Requests –
a) In the text on interpolating with a linear model, what colorscale is passed to plot_ly for the heatmap?
b) Pick up the text on interpolating with a linear model after its last line and carry it on.

Extract to read –
----------------------------------------

You can interpolate with a linear model if the variables correlate.

mdl <- lm(z ~ ., df)

out <- NULL
for(x in seq(min(df$x), max(df$x), (max(df$x) - min(df$x)/100) )){
    tmp <- c()
    for(y in seq(min(df$y), max(df$y), (max(df$y) - min(df$y)/100) )){
        h <- predict(
            mdl,
            data.frame(x = x, y = y)
        )
        tmp = c(tmp, h)
    }
    if(is.null(out)){
        out = as.matrix(tmp)
    }else{
        out = cbind(out, tmp)
    }
}

fig <- plot_ly(z = out, colorscale = "Hot", type = "heatmap")
fig <- fig %>% layout(
    title = "Interpolated Heatmap of Z Given x, y",
    xaxis = list(
        title = "x"

----------------------------------------

Information supplied –

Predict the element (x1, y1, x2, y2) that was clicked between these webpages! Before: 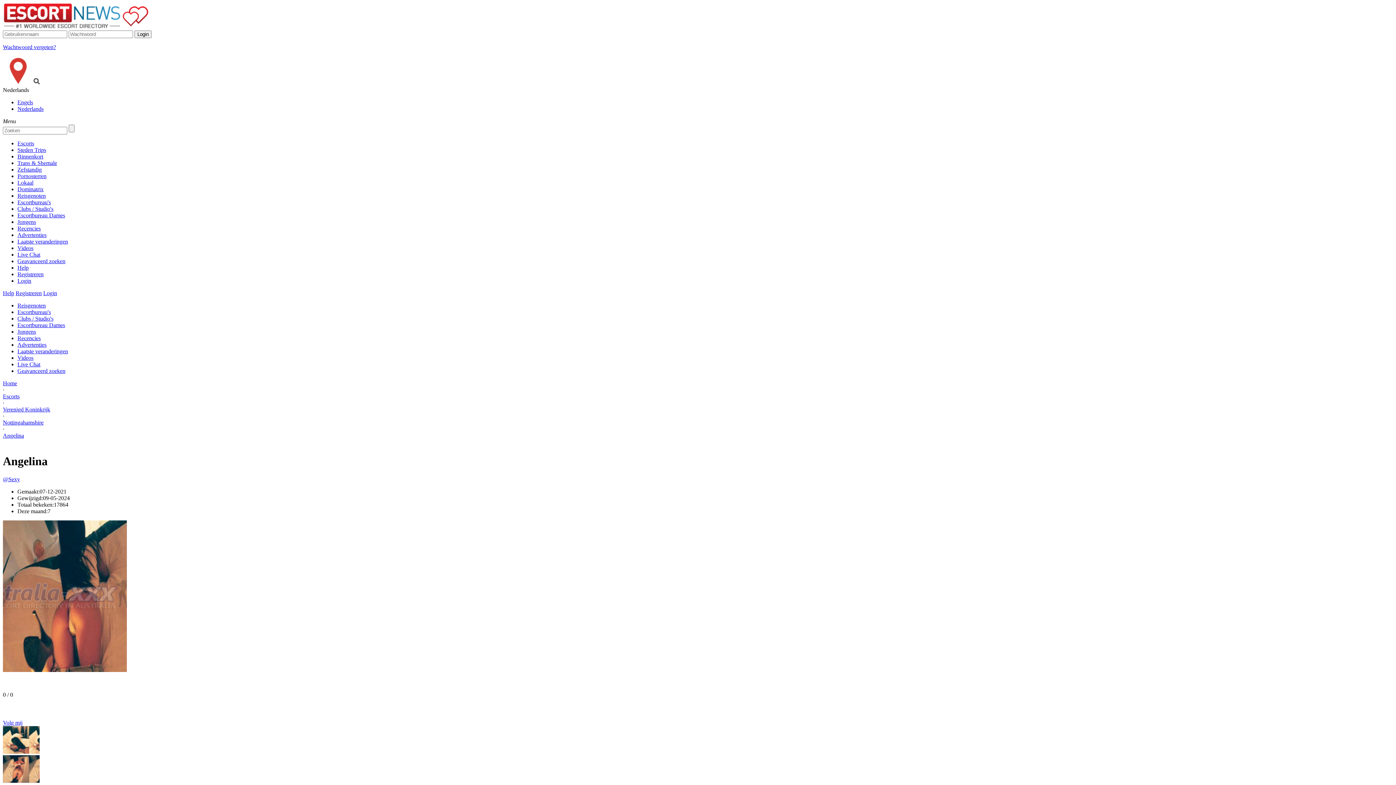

----------------------------------------

Task-by-task outputs –
a) "Hot"

b)
    ),
    yaxis = list(
        title = "y"
    )
)
fig

Answer 2

In base R we could adapt @GregSnow's solution for a correlation matrix to a frequency heatmap.

First, we cut the vector, say into quartiles (the default in quantile) and get factor values.

dat$freq.fac <- cut(dat$frequency, quantile(dat$frequency, na.rm=TRUE), include.lowest=T)

Second to prepare the colors, we just copy the factor column and relevel them with builtin heat.colors and a white color for the zero values.

dat <- within(dat, {
  freq.col <- freq.fac
  levels(freq.col) <- c(heat.colors(length(levels(dat$freq.fac)), rev=T), "#FFFFFF")
          })

Third, apply white color to NAs or zero value respectively.

dat$freq.col[is.na(dat$freq.col)] <- "#FFFFFF"
dat$frequency[is.na(dat$frequency)] <- 0

Fourth, apply xtabs and create a color matrix and match colors and levels after.

dat.x <- xtabs(frequency ~ v.hit + j.hit, dat)
col.m <- matrix(dat$freq.col[match(dat$frequency, as.vector(dat.x))], nrow=nrow(dat.x))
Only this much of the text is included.